Let's give these members of the American elite their due: one has to work hard to make a mystery of anti-American (and anti-Western) terrorism emanating from the Middle East. It takes prodigious effort to maintain an air of innocence about San Bernardino and Paris, because no one who claims to be informed can plead ignorance of the long history of U.S. and Western imperialism in the Muslim world. This includes the CIA's subversion of Iranian democracy in 1953; the U.S. government's systematic support of compliant, autocratic, and corrupt Arab monarchies and dictatorships; its empowering of Iraqi Shi'ite Muslims; and its unconditional backing of Israel's brutal anti-Palestinian policies. (The savage 2014 war on Gaza killed many noncombatants.)
In the 10 years before the 9/11 attacks the administrations of George H. W. Bush and Bill Clinton bombed Iraq while maintaining an embargo, most especially on equipment for the water and sanitation infrastructure the U.S. Air Force had destroyed during the Gulf War. Half a million children died. This was also when U.S. officials promised, then reneged on the promise, to remove U.S. forces from the Islamic holy sites in Saudi Arabia.
From the air Americans routinely kill noncombatants in Syria and Iraq, most recently this week, when "at least 36 civilians, including 20 children, in a village in eastern Syria" were reportedly killed, according to McClatchy DC. Do Americans notice? Of course not. That's why San Bernardino and Paris can be made to appear so mysterious.
Things like this happen all the time. The U.S. attack on the Doctors Without Borders hospital in Kunduz, Afghanistan, was especially egregious against this background of war crimes.
The U.S. government has conducted war by remote-controlled drones since 2001 in a variety of places, including Afghanistan, Yemen, Somalia, and Pakistan. Do Americans have a clue what it must be like to live under the drone threat? You know the answer is no. But many Muslims do, and many others can sympathize.
Since the San Bernardino shooters both had roots in Pakistan, it might be worth focusing on the drone war there, part of the fight against al-Qaeda and the Taliban in Afghanistan. Steve Coll, in his Nov. 24, 2014 New Yorker article "The Unblinking Stare: The Drone War in Pakistan," notes that that country "has absorbed more drone strikes—some four hundred—than any other country." Coll writes, "Armed drones are slow-moving pilotless aircraft equipped with cameras, listening devices, and air-to-ground missiles.
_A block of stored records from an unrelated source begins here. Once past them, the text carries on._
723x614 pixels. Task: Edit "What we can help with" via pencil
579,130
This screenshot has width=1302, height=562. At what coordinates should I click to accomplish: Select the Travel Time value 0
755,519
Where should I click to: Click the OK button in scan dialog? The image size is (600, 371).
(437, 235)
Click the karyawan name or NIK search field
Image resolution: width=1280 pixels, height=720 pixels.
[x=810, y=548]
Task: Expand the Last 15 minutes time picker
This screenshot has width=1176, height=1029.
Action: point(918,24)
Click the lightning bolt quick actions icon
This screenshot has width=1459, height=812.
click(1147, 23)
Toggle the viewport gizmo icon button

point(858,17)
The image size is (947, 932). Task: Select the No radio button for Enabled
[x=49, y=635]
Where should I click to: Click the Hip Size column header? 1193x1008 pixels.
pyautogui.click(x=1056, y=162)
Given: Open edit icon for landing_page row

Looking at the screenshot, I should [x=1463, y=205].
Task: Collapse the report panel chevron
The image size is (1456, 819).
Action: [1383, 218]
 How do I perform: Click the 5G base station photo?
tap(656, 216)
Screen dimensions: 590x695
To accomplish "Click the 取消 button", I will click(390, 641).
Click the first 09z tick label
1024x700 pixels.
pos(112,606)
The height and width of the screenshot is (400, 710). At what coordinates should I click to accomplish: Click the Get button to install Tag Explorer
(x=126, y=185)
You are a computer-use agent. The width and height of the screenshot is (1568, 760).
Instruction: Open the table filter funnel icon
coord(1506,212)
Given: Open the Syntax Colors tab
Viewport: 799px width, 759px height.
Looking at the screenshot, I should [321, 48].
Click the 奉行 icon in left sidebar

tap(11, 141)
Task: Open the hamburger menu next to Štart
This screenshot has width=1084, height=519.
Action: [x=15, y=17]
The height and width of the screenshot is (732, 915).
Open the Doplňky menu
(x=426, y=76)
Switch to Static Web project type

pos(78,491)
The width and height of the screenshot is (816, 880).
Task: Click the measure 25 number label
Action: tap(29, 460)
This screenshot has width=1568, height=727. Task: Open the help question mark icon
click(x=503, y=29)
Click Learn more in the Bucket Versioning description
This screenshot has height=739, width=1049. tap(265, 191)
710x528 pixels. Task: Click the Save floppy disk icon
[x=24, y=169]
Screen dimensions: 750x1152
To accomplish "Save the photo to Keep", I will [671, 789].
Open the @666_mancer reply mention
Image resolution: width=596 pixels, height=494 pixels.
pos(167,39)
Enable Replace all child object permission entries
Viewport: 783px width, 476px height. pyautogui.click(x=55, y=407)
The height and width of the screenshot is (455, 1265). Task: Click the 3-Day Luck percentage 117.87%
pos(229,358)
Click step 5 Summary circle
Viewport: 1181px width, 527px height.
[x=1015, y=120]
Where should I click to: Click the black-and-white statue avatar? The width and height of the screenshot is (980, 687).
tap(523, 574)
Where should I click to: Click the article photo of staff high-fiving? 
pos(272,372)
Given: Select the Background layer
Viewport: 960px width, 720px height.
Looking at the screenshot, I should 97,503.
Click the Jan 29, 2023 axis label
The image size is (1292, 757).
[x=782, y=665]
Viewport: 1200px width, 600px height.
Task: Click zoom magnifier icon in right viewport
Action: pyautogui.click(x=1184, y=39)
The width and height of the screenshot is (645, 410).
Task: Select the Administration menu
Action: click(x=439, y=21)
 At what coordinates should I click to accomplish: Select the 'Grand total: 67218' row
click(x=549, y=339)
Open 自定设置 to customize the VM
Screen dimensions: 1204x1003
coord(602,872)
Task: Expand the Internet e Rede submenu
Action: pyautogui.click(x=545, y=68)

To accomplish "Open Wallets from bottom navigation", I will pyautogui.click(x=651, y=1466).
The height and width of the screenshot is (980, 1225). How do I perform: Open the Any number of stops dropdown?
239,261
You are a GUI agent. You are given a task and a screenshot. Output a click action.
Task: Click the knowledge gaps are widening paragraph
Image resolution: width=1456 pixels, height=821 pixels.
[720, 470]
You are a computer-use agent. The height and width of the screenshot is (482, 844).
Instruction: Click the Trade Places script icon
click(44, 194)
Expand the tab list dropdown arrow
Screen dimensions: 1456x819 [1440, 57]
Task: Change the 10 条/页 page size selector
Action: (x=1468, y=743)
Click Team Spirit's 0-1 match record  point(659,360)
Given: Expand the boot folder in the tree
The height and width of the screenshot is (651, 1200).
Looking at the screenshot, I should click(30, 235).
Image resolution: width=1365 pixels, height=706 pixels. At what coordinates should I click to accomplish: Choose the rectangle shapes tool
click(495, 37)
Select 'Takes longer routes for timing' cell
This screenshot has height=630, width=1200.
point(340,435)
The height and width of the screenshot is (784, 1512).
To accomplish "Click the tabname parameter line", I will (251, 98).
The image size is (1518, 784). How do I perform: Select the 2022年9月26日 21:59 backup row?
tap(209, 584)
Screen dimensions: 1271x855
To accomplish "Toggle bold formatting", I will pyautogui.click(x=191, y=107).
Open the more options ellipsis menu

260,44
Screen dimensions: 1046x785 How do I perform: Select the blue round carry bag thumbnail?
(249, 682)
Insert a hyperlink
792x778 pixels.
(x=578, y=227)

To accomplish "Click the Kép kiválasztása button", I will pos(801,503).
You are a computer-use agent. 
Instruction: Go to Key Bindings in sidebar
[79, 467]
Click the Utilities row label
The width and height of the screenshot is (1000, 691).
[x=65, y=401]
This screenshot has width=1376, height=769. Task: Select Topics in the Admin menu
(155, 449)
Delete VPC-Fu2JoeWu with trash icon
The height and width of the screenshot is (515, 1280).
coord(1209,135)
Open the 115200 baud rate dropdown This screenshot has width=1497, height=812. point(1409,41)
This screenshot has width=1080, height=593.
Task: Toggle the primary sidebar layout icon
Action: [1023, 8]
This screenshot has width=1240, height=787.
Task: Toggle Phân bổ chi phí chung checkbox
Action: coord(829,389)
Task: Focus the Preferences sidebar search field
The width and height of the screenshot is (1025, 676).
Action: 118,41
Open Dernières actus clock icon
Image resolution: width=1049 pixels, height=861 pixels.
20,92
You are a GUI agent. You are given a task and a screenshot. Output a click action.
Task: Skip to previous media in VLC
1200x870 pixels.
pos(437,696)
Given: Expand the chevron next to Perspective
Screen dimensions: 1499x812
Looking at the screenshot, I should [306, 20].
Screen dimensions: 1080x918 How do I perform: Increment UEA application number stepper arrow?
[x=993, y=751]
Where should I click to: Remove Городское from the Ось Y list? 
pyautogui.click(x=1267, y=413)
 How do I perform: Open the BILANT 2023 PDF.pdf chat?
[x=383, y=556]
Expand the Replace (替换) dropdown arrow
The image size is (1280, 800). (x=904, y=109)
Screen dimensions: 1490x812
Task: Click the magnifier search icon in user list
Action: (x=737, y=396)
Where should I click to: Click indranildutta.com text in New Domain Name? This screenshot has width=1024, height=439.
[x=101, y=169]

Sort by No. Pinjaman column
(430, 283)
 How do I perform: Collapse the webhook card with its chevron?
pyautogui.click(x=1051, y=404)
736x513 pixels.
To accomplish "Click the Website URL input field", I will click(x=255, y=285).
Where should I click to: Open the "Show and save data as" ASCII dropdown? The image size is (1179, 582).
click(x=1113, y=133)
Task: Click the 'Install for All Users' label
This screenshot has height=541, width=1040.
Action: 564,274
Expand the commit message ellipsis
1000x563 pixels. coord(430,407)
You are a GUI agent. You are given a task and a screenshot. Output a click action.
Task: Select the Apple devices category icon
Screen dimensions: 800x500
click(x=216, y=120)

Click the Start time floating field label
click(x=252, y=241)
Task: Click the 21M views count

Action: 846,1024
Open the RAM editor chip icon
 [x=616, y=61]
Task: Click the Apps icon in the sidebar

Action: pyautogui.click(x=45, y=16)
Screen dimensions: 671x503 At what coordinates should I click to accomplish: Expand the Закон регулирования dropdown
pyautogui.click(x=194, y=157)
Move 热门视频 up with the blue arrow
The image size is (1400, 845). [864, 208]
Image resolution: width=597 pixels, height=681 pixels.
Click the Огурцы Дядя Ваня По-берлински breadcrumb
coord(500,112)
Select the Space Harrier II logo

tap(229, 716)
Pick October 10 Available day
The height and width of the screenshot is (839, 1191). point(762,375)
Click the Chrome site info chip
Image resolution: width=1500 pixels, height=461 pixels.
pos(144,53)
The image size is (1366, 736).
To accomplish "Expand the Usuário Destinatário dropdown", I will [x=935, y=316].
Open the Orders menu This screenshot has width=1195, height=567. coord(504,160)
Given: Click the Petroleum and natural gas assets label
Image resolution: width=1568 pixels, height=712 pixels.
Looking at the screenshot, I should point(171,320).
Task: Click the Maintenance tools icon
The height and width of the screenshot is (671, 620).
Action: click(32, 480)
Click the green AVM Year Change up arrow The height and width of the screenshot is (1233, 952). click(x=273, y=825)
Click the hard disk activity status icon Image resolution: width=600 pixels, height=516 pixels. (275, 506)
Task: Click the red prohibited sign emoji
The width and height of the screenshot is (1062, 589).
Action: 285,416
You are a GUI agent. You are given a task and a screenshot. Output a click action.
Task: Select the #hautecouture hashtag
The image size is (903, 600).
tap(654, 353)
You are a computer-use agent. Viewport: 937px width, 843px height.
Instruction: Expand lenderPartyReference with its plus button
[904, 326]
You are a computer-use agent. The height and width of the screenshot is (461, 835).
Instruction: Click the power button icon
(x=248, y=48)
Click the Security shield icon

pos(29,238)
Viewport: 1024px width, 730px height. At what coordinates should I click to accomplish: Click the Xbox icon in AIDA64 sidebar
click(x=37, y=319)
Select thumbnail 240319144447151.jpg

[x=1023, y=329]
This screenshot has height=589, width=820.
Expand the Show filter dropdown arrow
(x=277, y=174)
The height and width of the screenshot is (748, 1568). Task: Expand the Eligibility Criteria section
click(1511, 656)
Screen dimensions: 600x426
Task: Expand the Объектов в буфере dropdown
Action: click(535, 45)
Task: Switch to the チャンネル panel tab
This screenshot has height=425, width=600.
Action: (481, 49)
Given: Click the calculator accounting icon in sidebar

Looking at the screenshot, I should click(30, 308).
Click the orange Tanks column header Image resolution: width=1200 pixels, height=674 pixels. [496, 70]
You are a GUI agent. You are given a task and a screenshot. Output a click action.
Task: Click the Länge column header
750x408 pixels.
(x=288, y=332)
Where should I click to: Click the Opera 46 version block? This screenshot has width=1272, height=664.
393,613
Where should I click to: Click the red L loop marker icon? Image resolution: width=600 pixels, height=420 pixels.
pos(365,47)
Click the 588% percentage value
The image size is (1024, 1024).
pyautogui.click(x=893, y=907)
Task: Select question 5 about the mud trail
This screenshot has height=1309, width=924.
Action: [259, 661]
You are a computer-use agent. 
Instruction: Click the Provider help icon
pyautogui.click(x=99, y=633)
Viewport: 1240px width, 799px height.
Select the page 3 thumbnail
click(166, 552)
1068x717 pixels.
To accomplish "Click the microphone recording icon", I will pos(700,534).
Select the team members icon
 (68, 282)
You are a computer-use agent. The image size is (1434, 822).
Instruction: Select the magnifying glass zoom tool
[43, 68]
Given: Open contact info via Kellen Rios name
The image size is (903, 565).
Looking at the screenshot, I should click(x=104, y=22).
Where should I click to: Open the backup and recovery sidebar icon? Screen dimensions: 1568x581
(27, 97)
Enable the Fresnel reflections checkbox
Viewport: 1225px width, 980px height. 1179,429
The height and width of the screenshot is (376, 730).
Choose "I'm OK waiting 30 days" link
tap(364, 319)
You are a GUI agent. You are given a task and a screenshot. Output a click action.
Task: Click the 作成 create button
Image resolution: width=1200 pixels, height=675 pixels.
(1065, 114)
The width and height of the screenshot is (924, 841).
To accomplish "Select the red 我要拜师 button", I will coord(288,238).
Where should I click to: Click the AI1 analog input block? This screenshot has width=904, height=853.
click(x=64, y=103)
They can hover over their targets for hours, transmitting video feed of the scene below, and then strike suddenly." Most of the time, the remote "pilots" do not know whom they are targeting.
Obama has claimed that the drone war kills few noncombatants, but this is rejected by many authoritative sources, including, Coll reports, a team of NYU and Stanford law students who found that "C.I.A.-operated drones were nowhere near as discriminating toward noncombatants as the agency's leaders have claimed."
The kill estimates vary, but the totals are significant—to the families and friends, and to distant Muslims who see their coreligionists slaughtered while minding their own business.
What turns an angry and anguished Muslim into someone willing to kill Americans indiscriminately? That's a hard question to answer completely. But when violence such as that inflicted by the United States drives a Muslim to the most "radical" form of the faith in search of revenge, the explanation is far more political than religious. If terrorism were happening during peacetime, that might tell another story. But it is not.
It's not "moderate" Muslims who need to take the lead in ending terrorism. It's the U.S. foreign-policy makers, whose daily atrocities make targets of Americans at home.